Old favorites are always the best for those sentimentally inclined and Jane Austen's Pride and Prejudice tops my list. This and many more of Austen's best are now available on the screen as well as in book format, and the more recent video and DVD versions do a good job of staying true to the original. Arthur Golden's Memoirs of a Geisha is of more recent vintage but also heading for the big screen. It reveals the cruel underpinnings of some of the illusions of romance but there's a tale of true love in there as well. I also enjoy re-reading Georgette Heyer's light and witty tales such as Arabella, or her more serious romance set in the Napoleonic Wars An Infamous Army.
Speaking of Historical novels, the past provides many wonderful settings for love. Rafael Sabatini set his old style romances ('I would not love thee dear so much ...') in venues like the French Revolution (Scaramouche) and the High Seas (Captain Blood). Ahdaf Soueif's recent Map of Love interweaves love stories between Egyptian men and European/American women in both the modern day and Egypt at the turn of the 20th century. And Lindsey Davis took a detour from her amusing Falco mysteries to provide us with The Course of Honor about the lifelong love between Emperor Vespasianus and the slave girl Caenis (it starts with a sausage!).
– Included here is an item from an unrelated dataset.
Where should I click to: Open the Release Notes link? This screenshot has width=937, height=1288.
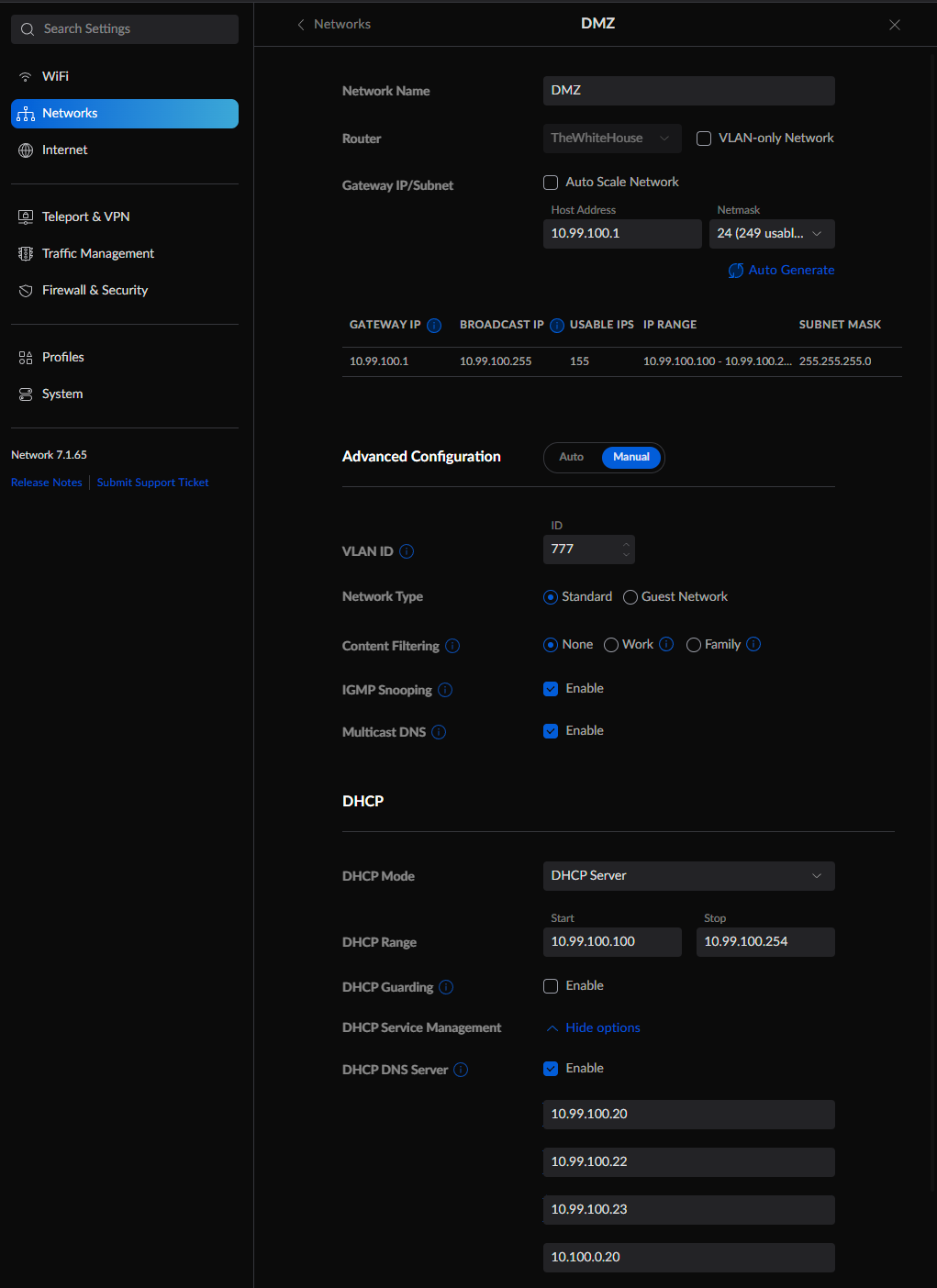click(47, 483)
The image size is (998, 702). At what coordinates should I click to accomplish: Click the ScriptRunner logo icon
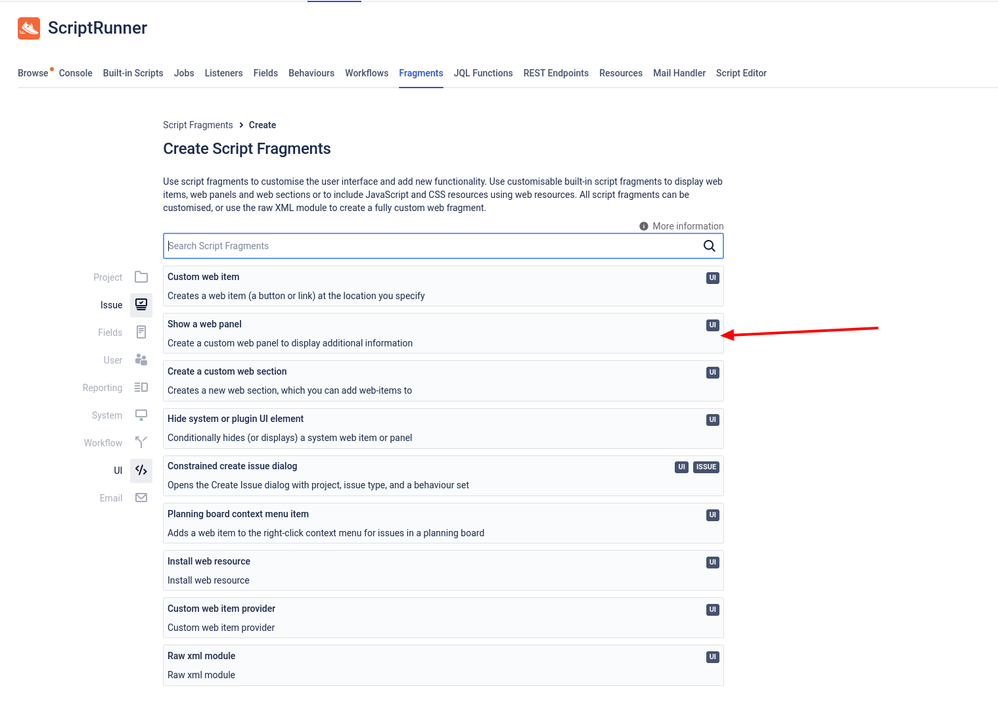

Mysteries often have a strong core of romantic interest. In fact in those like Julie Garwood's Heartbreaker, the thriller becomes a foil for the love story, not the other way around. Robert Parker gives us his unique approach to true love and relationships in both his Spenser and his new Sunny Randall series. Cassie Swann finally gives in to the blandishments of her relentless suitor Charlie Quartermain in Susan Moody's Dummy Hand, and Susan Wittig Albert actually manages to get the knot tied between China and McQuaid in Lavender Lies.
The best romantic science fiction includes old favorites like Anne McCaffrey's delightful tale of adventure and love, Restoree and Robert Heinlein's Door Into Summer - his naive genius hero Dan Davis invents time travel to find the 'door into summer' and get the girl. Of more recent vintage, Lois McMaster Bujold's A Civil Campaign tells of spring in Vorbarr Sultana and weddings in the air. And Sharon Shinn does a wonderful job of describing the advent of true love in her Samaria series, a world of angels, mortals, oracles and the armed shipboard computer that manipulates their lives and loves from on high.
Fantasy stories cover a range of romance from the more traditional like Ann Marston's Rune Blade and Sword in Exile trilogies to Laurell K. Hamilton's bizarre tales of vampire executioner Anita Blake's love for both a werewolf and a vampire. Relatively recent favorites are Orson Scott Card's Enchantment, Guy Gavriel Kay's Lord of Emperors, Robin McKinley's Blue Sword, Judith Tarr's Kingdom of the Grail and, for young love, Philip Pullman's Amber Spyglass.
Whatever your genre preference, there's lots of scope for vicarious literary romance. So curl up with a classic, historical, mystery, fantasy or SF love story with some candy on hand - and if you're looking for a great chocolate recipe, delve into Diane Mott Davidson's Dying For Chocolate first.